• Your goal
Restate the whole listing exactly.

··········

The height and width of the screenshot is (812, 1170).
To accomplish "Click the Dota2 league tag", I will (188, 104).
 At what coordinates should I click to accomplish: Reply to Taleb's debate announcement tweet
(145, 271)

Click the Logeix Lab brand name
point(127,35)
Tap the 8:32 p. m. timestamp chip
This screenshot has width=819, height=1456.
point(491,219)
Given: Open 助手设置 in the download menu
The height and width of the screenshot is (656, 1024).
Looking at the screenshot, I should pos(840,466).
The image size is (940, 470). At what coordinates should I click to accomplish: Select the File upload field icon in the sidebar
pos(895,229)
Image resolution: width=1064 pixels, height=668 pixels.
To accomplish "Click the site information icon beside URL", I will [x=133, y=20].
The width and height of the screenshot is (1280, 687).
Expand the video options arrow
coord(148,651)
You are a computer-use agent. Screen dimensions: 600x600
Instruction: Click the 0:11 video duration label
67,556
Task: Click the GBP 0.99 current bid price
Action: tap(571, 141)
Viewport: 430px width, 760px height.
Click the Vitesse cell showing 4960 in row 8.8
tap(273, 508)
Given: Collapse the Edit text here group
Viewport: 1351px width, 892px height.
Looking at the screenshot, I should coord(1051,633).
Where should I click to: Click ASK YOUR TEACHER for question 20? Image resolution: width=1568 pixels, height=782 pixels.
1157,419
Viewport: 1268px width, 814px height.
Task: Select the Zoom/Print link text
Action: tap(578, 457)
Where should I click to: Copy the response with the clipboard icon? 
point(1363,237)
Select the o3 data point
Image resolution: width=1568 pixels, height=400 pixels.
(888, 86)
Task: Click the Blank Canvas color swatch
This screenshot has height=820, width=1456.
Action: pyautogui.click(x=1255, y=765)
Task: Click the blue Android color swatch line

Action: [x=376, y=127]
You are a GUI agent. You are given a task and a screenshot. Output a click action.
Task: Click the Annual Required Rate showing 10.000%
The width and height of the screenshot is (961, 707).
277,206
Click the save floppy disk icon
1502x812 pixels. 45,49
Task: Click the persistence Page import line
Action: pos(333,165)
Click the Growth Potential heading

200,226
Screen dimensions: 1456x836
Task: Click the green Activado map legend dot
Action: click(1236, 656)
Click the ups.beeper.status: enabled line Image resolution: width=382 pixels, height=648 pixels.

··········

• Answer area
The height and width of the screenshot is (812, 1170).
To accomplish "Click the Dota2 league tag", I will (188, 104).
 At what coordinates should I click to accomplish: Reply to Taleb's debate announcement tweet
(145, 271)

Click the Logeix Lab brand name
point(127,35)
Tap the 8:32 p. m. timestamp chip
This screenshot has width=819, height=1456.
point(491,219)
Given: Open 助手设置 in the download menu
The height and width of the screenshot is (656, 1024).
Looking at the screenshot, I should pos(840,466).
The image size is (940, 470). At what coordinates should I click to accomplish: Select the File upload field icon in the sidebar
pos(895,229)
Image resolution: width=1064 pixels, height=668 pixels.
To accomplish "Click the site information icon beside URL", I will [x=133, y=20].
The width and height of the screenshot is (1280, 687).
Expand the video options arrow
coord(148,651)
You are a computer-use agent. Screen dimensions: 600x600
Instruction: Click the 0:11 video duration label
67,556
Task: Click the GBP 0.99 current bid price
Action: tap(571, 141)
Viewport: 430px width, 760px height.
Click the Vitesse cell showing 4960 in row 8.8
tap(273, 508)
Given: Collapse the Edit text here group
Viewport: 1351px width, 892px height.
Looking at the screenshot, I should coord(1051,633).
Where should I click to: Click ASK YOUR TEACHER for question 20? Image resolution: width=1568 pixels, height=782 pixels.
1157,419
Viewport: 1268px width, 814px height.
Task: Select the Zoom/Print link text
Action: tap(578, 457)
Where should I click to: Copy the response with the clipboard icon? 
point(1363,237)
Select the o3 data point
Image resolution: width=1568 pixels, height=400 pixels.
(888, 86)
Task: Click the Blank Canvas color swatch
This screenshot has height=820, width=1456.
Action: pyautogui.click(x=1255, y=765)
Task: Click the blue Android color swatch line

Action: [x=376, y=127]
You are a GUI agent. You are given a task and a screenshot. Output a click action.
Task: Click the Annual Required Rate showing 10.000%
The width and height of the screenshot is (961, 707).
277,206
Click the save floppy disk icon
1502x812 pixels. 45,49
Task: Click the persistence Page import line
Action: pos(333,165)
Click the Growth Potential heading

200,226
Screen dimensions: 1456x836
Task: Click the green Activado map legend dot
Action: click(1236, 656)
Click the ups.beeper.status: enabled line Image resolution: width=382 pixels, height=648 pixels.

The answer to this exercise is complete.